Un vrai défi technique, compliqué du fait que la moindre secousse, la moindre vibration ruinerait l'effet escompté. Et lorsque les caméras suivent Arnold Schwarzenegger et Edward Furlong chevauchant une moto fonçant à tombeau ouvert, pas la moindre aspérité, pas le moindre gravier ne doit gêner les opérations. Un cauchemar pour les chefs opérateurs Russell Carpenter (True Lies) et Peter Anderson, spécialiste de la 3-D, tenus de tourner en 70mm, un format qui laisse loin derrière lui le 35 mm des super-productions hollywoodiennes.
"Mieux que le 35mm, le 70mm restitue le monde tel qu'il est. Il permet également une profondeur de champ assez inouïe, ce qui décuple la puissance visuelle de T2 3-D" soutient Russell Carpenter, plutôt heureux de se livrer, dans le désert de Mojave, à des expériences inédites de mémoire de directeur de la photo. "Bien que nos caméras pesaient chacune 225 kilos, nous avons notamment réussi à les fixer sur un système de cordages et de poulies pour les faire traverser une ville qui explose de partout a la vitesse de 80 km/h" intervient James Cameron, as de la pyrotechnie et néanmoins cinéaste.
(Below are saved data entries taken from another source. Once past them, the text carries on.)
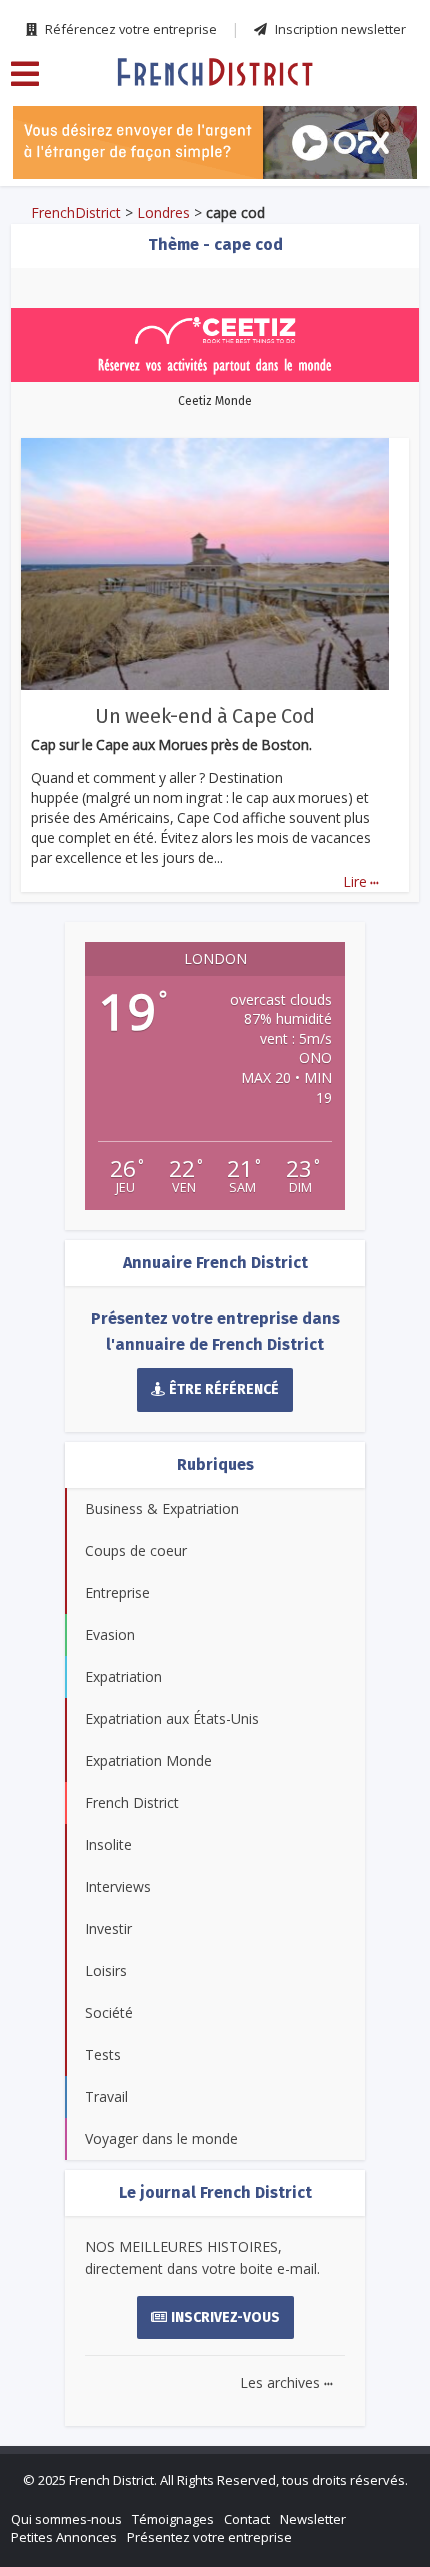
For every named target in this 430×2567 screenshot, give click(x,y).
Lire (361, 881)
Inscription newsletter (339, 29)
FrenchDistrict (76, 212)
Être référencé (224, 1389)
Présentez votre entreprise (209, 2537)
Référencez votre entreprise (129, 29)
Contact (247, 2519)
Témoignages (173, 2519)
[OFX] (215, 142)
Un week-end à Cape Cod (205, 716)
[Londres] (214, 71)
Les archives (286, 2382)
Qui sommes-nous (66, 2519)
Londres (163, 212)
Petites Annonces (64, 2537)
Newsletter (313, 2519)
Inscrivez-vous (225, 2317)
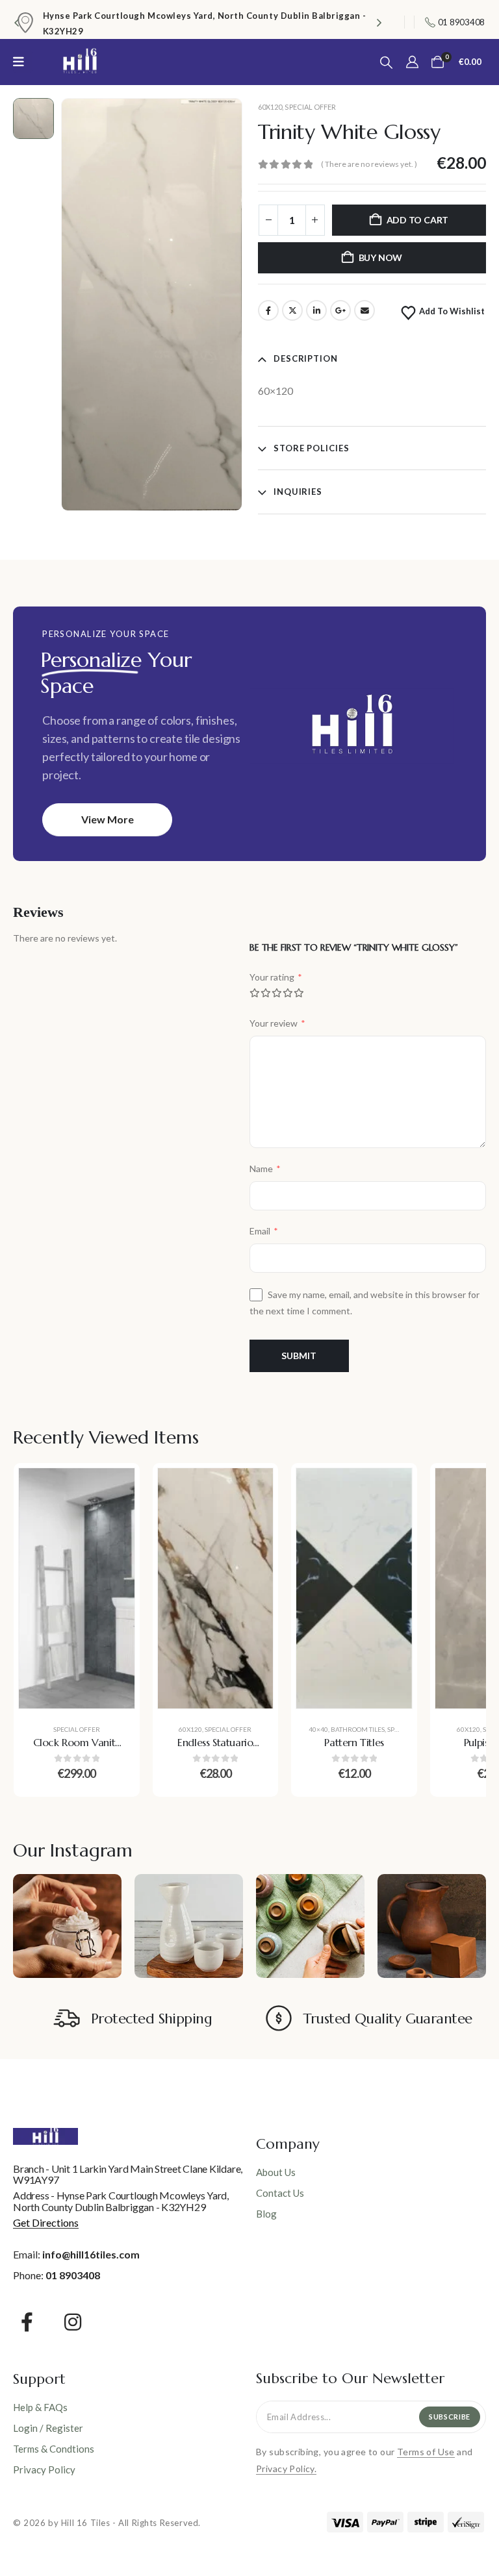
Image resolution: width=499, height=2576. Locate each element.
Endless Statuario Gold (215, 1749)
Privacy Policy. (286, 2468)
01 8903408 (72, 2275)
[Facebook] (27, 2322)
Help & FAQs (40, 2407)
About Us (276, 2172)
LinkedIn (316, 310)
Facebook (268, 310)
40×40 (318, 1729)
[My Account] (412, 61)
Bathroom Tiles (358, 1729)
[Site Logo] (80, 61)
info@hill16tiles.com (91, 2254)
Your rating (276, 976)
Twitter (292, 310)
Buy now (381, 257)
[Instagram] (73, 2322)
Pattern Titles (353, 1742)
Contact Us (280, 2193)
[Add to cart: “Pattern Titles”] (392, 1488)
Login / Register (48, 2428)
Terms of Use (426, 2451)
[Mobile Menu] (22, 62)
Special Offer (310, 107)
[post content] (76, 1588)
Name (265, 1168)
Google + (340, 310)
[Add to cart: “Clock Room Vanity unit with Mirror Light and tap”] (115, 1488)
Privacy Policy (44, 2469)
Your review (277, 1023)
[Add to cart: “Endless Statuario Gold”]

Imaginez donc cet effarant travelling dans une salle où T2 3-D est projeté simultanément, dans son dénouement du moins, sur trois écrans de 5 mètres de haut sur 10 de large, devant 700 spectateurs. Des privilégiés ? Plus pour longtemps car Terminator 2 3-D promet de s'expatrier, hors de l'Universal City de Floride. Vers Los Angeles, Tokyo et l'Europe. En Espagne ?Où à Londres , où sévit déjà l'attraction "Aliens".
Emmanuel ITIER - Paru dans Mad Movies n°101.